Desnecessário dizer que cada estrutura sócio-político-ideológica cria seus “objetos de adoração”. E ao fazê-lo soterram os existentes. Mesmo aqueles defendidos pelos que se apegam ao Sagrado, ao Divino, ao “Ser Superior”. O capitalismo, para atender seus interesses mercadológicos, os substitui por produtos fetichizados e os tornam “objetos de desejo”. Kore-Eda, talvez não pensasse nessa mutação ao escrever e dirigir seu filme. Mas, em arte, o subconsciente acaba por projetar o que o consciente absorve e o guarda para a construção da obra de arte. E vale o que está na tela.

Koich e Ryu, no instante dos pedidos, invertem as posições de seus desejos. Talvez entendam que o ideal esteja longe de sua intervenção. Não são apenas suas vontades que moverão seus pais. É preciso algo mais, que ainda não apreenderam. Menos Tany, que vive com a mãe e sonha em tornar-se atriz. O pedido não é “a graça recebida”, é o que a faz mover-se em direção ao que almeja. Kore-Eda muda o eixo da crença para a ação. É uma bela desconstrução. É como se dissesse: mova-se! A viagem torna-se, assim, uma forma de descoberta.
O filme, menos complexo que “Maborosi” (Sobre a crença da garota Yumiko de que a morte prescreve seu caminho, cheio de tragédia) – trata da sociedade japonesa atual. Os personagens, de classe média, configuram o traço comum às sociedades capitalistas. Mães que cuidam sozinhas dos filhos (A mãe de Tany), a fantasia da juventude em ganhar fama (Kenji grava um CD) e a dificuldade de Nozomi em encontrar emprego decente. E os filhos que, na ausência deles, criam seus próprios espaços e fantasias. A aceitação de tal (des) estruturação, como fato dado, ocorre sem questionamento – cada um cuida de si a seu modo.
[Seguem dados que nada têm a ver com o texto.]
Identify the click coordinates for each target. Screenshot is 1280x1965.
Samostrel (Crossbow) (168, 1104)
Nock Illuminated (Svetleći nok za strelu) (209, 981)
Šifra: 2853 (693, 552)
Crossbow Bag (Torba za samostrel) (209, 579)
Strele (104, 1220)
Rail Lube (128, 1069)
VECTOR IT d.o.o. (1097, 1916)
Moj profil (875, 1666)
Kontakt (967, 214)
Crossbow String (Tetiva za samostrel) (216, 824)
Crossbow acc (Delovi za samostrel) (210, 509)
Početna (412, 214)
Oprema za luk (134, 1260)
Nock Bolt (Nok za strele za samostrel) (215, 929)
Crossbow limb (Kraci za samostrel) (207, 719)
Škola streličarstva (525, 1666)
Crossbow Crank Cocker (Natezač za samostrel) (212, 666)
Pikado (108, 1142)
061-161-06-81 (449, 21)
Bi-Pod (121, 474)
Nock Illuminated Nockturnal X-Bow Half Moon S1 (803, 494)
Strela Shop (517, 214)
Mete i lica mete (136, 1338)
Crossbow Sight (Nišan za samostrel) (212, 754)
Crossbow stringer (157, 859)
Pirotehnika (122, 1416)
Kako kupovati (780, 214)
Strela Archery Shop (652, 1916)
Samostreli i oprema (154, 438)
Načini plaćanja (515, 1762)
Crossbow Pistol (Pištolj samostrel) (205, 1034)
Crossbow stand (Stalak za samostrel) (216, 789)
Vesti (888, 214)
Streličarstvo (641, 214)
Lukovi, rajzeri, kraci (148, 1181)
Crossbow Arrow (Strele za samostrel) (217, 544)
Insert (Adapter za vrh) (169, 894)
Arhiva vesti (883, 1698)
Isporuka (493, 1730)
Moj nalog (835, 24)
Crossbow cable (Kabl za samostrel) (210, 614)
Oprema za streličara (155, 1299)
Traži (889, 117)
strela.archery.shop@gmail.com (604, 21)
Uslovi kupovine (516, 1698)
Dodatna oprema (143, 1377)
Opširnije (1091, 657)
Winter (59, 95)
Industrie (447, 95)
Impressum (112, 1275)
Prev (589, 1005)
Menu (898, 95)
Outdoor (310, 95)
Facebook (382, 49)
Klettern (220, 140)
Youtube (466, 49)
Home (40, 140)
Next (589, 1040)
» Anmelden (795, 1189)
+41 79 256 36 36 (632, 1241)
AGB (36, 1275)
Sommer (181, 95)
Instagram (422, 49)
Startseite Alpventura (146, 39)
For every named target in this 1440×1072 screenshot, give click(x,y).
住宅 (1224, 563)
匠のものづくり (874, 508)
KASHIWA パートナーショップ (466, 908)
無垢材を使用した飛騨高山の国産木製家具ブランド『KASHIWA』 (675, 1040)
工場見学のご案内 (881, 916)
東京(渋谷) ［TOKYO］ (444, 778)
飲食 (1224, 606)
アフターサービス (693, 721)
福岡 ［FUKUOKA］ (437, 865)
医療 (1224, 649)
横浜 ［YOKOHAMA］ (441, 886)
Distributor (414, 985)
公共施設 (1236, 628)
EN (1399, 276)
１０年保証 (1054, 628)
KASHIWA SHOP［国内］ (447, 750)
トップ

A contraposição a este estado de coisa, mostrando que ela se move, é o comportamento de Tany e dos irmãos Koich e Ryu. Mesmo que se considere a mutação da crença, eles têm a capacidade de transcendê-lo. Transformando-o em ação, caso dela, e mudando seu desejo, caso deles. A capacidade de Kore-Eda de transformá-los em seres reais em meio às citadas contradições torna-os otimistas, pois se trata afinal de descobertas, e estas podem servir de lições para o futuro, ainda que soterre dogmas e crenças.

Ficha técnica:
“O que Eu Mais Desejo” (“Kiseki”).
Drama. Japão, 2011. 128 minutos.
Música: Quruli.
Fotografia: Yamazaki Yotake.
Roteiro/Montagem/Direção: Hirokazu Kore-Eda.
Elenco: Koki Maeda, Ohshirô Maeda, Joe Odagiri, Mene Ohtsura, Kiki Kirin.